Wednesday, April 28, 2010

Sins of the mother

Okay, all excuses aside, I am just terrible at keeping up with this. Could be that I am lazy, and I will just admit it (as though it isn't obvious to those of you who know me).

I am still doing well and am down another two pounds from the last time that I wrote, but am holding firm that it is "that time of the month" and there is some water weight that is hanging out there affecting that number.

I remind myself often that in all reality I lost 20 pounds in 2 months, so I am pretty proud of that and that is what helps keep me motivated to continue in the change process. I do have to say though that the change process is still difficult for. I do find that I am attempting to talk myself into splurges, and have caved from time to time, but definitely pay for it later. A perfect example is the other day I was not in my normal element and didn't get to pick awesome choices for my eating for day. I will admit and take full ownership that I could have done better than I did. I ate an apple fritter for breakfast (ohh from hy-vee so yummy), mcdonalds chicken nuggets (10 piece, yes I said 10 piece-shame shame) and french fries for lunch, and little ceasers pizza (2 pieces and about 4 breadsticks) for supper. Ridiculous day I know. But I totally paid for it later. I was so sick, in all areas (so lets not elaborate, right!!). I was up all night long. I learned a couple of things from this fateful day. First being that when I had been allowing myself to cheat before it was never the whole day, so I have been learning how to make boundaries and not go over board, and a treat is just that a treat. Second being that it doesn't take your body long to learn that "hey this stuff doesn't belong here", while your brain still says "this is the most heavenly morsels that God ever created". (My brain thinks in detail when it comes to food!!:). The last being that I was being terrible to my body before. That meal, in all reality, was a good deal LESS that what I could have normally eaten in a day prior to this life change. My average day before this looked a bit like this (sharing embarrassing stuff hasn't gotten any easier either): Breakfast-two iced honey buns and a large coffee with cream and caramel syrup; usually some sort of snack before lunch; Lunch-a package of Ramen Noodles (mmmmm) a bagel with turkey and cheese, chips and some sort of sweetness for desert; Supper-Spaghetti (heaping plate full of pasta) smothered in shredded cheese, a salad, and bread (several pieces of garlic bread), then usually some sort of snack afterwards before bed, maybe even an entire bad of microwave popcorn (extra butter of course). It is awful to even write this down, and I wondered why I was so big.
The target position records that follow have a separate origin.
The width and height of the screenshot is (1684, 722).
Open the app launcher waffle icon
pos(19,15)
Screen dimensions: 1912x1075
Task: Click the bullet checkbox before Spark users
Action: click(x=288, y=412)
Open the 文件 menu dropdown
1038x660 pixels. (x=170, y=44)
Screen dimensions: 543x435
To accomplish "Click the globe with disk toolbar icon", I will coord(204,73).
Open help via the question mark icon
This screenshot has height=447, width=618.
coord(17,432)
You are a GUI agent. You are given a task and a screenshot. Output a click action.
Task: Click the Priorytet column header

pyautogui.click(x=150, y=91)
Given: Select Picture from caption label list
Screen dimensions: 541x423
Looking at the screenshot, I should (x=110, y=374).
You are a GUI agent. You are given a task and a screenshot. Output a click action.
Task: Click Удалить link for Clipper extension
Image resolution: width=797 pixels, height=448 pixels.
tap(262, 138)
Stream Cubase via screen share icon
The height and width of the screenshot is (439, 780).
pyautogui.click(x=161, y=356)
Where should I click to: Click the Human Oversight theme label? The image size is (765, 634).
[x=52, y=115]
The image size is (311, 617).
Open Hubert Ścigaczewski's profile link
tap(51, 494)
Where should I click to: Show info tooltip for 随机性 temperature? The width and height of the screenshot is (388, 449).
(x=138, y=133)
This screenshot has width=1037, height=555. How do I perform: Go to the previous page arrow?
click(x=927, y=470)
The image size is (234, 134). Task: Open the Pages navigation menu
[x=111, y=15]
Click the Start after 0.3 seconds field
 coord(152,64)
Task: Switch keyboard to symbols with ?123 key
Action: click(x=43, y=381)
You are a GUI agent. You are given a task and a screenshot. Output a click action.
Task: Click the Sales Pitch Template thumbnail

I was so delusional that I could look in the mirror and be like "where did all this come from?"

What I am afraid of now, because I had no concept of portion control or healthy eating, I passed that very unhealthy trait on to my unsuspecting 5 year old, giving him excessive amounts of food simply because I didn't understand healthy portions. He by no means is overweight so I am not worried about that because he is a wonderfully active little boy, but he is a big boy (brick shit house comes to mind!). So when I think about how I would like to give up I think of him and remember that it is not his fault I am unhealthy and he shouldn't have to learn that same bad behavior. So more changes to come in the Short house, and we are all on board.

What amazing things we can learn about ourselves if we chose to take a second and realize that we are not perfect, we have flaws, and we can all stand to grow some out of our box.

God grant me the serenity to accept the things I can not change, the courage to change the things I can and the wisdom to know the difference.

1 comment:

  1. Anna, your blog motivates and inspires me. I just started training for a 5k (yes, that's just over 3 miles). I'm using this program called "Couch-2-5k" and love how doable it is. I don't eat unhealthy for the most part, but I need to watch my portion control. So now let's see if we can put it all together. Maybe that will result in that weight loss that is eluding me for the past year. While pregnant with Bekah (my first), I had gestational diabetes, and I realized how hazardous my weight was. I weighed almost 250. I was down to 209, but keep fluxing between 211-214. I would LOVE to break through that 210 mark. I think it would be a breakthrough and I would finally leave this plateau. This 5k is something a friend of mine is putting on, so having a social motivator to be able to run 3 miles is just the motivator I need (I hope). Thank you for your honesty, Anna--you're helping me be brave in my own journey.